It has been commented that working for oneself is great because you get to work half-days. You even get to choose which half – the first 12 hours or the second. Funny as that may seem, Baby Boomer generation business owners smile knowingly, and the thought of retirement is alluring. Logistically, however, said Boomers might find themselves in a pickle when it comes to business succession, unless they focus now on some forward-thinking.
Born between 1946 and 1964, the US Boomer generation of small business owners has been, and continues to be, a major driver of our economy (by some estimates 66 percent of all businesses with employees are Boomer owned). Sometimes referred to as the “Me Generation,” Boomers sunk their teeth deep in the American Dream, and they have become the wealthiest generation on the planet. They are also the most numerous – approximating 80 million, and they are currently celebrating their 65th birthday at the rate of about 10,000 a day!
On the heels of the Boomer generation is Generation X, numbering about 50 million, currently aged forty-something, by and large, and entering their professional peek years. Proportionately, there’s about half as many Gen Xers as there are Boomers with any comparable business acumen. With that in mind, if every Boomer-aged business owner today sought to hand the torch off to a Gen Xer, there would be a major demographic bottleneck.

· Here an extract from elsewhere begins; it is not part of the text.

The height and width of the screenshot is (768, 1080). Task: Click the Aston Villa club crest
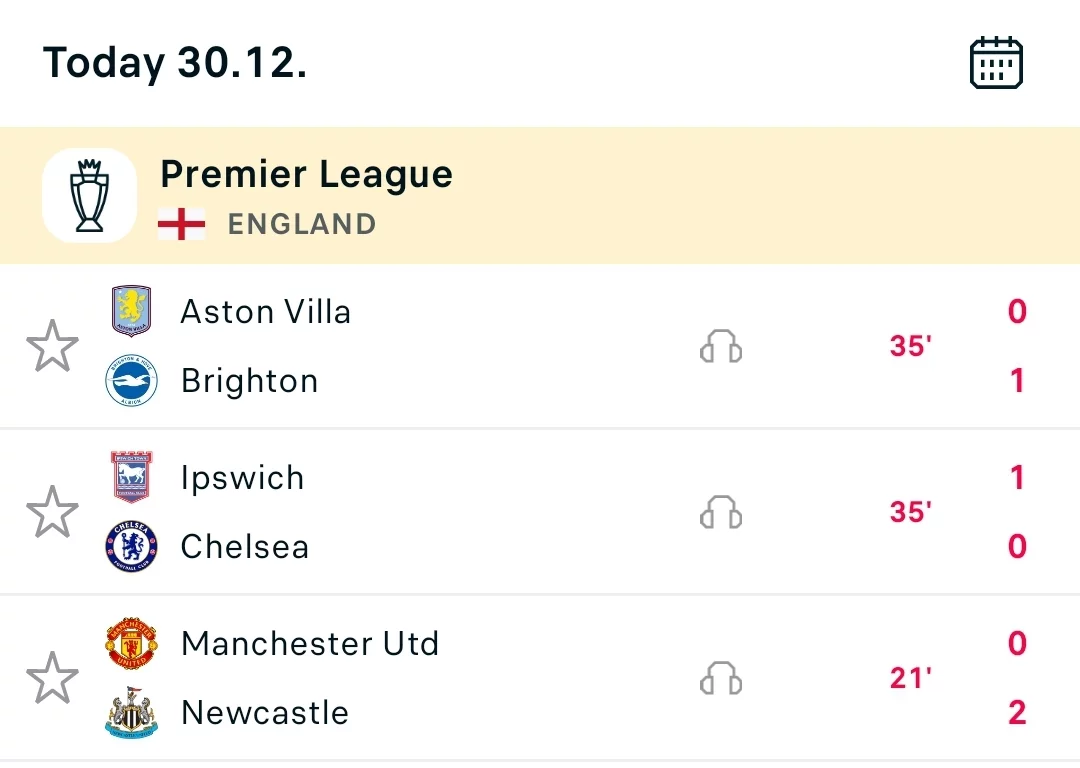(131, 311)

As a trusts and estates attorney, without betraying any confidences, I can disclose that very few of my small business-owning clients have devoted much thought to their business succession plan prior meeting with me (only about 30% of people have done any estate planning at all). Business succession needs to be carefully crafted, preferably at least five years in advance of retirement, and there are a number of moving parts. Moreover, considering the demographics, it should be clear that failing to plan now will likely dampen future opportunity (and therefore value) translating to a less-than-optimal crossroads for retirement age business owners: sell my business for a song or continue to work 12 hours a day.
Take, for example, the business owner who has built a firm over thirty-five years of dedicated, hard work. Now that the business is profitable and rewarding for the owner, he finds that he or she wants to live a little. So he hires a young go-getter who is aggressive and ambitious, with good people skills, and a knack for generating new accounts. In time, the owner is able to play some golf and travel with their spouse, while the identified key employee is content managing the firm.
With retirement in sight, the owner crafts a business succession plan. He provides bonuses for key employees, say 10 shares of common stock, keeping 90 shares for himself. In conjunction with this, he offers his key employee the opportunity to buy his shares at the rate of 10 shares each year. In the fifth year, the owner will take a secured promissory note for the balance of the purchase, payable to him over five years and bearing an annual interest rate of 10%.
Such an arrangement would nicely supplement the owner’s income in retirement and defer income taxes. A structured buy-out will tend to maximize the long term value of the firm, which could otherwise dissipate in the absence of a plan. However, it will work only if it is implemented from a position of strength, early on, instead of waiting until the options become few.
Building a successful business takes guts and years of hard work. Business succession requires careful planning and foresight as well. Boomer generation business owners ought to consider the demographic challenges ahead, and implement a plan now, so they can secure their accustomed standard of living in retirement.